I would argue that this is the best war movie around, followed closely by Peter Weir's Gallipoli.
Peckinpah is such a brilliant director, and so much more subtle than is immediately obvious.
By chosing Germans and Russians as protagonists, classical bad guys, the viewer does not really root for any side. He also chooses Crimea 1943 as the setting. Therefore we enter the film with very few preconceptions.
To add gravity to his message he does not use typical war music in his score; he mixes it with children's rhymes!
The soldiers on both sides are just soldiers, not particularly bad, not particularly good. They are rather portrayed as beeing trapped in a game played by the people behind the front. Most just try to survive, the only exception is the German front line commander who still clings to the, more decent, values of a bygone era.

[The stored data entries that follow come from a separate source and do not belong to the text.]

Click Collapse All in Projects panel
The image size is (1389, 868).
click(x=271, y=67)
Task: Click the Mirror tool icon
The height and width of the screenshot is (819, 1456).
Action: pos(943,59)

Even the "bad guy" is not really a typical film "bad guy". He is weak and egotistic, he does not want to be at the front, he does not want this war. In the end sergeant Steiner ackowledges that
and gives him a chance to redeem himself ('Take this submachine-gun and win your iron cross like a man.').
Where Peckinpah's other films are hyperrealistic this one has a more dreamlike (nightmarish!) character. The Russian tanks have a quality of angels of vengeance, and the devastation after the battles are more reminiscent of Brueghel's visions of hell than of the "great day out for the lads" type vision we have from the usual Hollywood fare.
This is great action, but it has a very strong anti-war message. I think that people who only want to see a war movie will feel oddly disturbed after watching it. I think that is the reason for some negative reviews.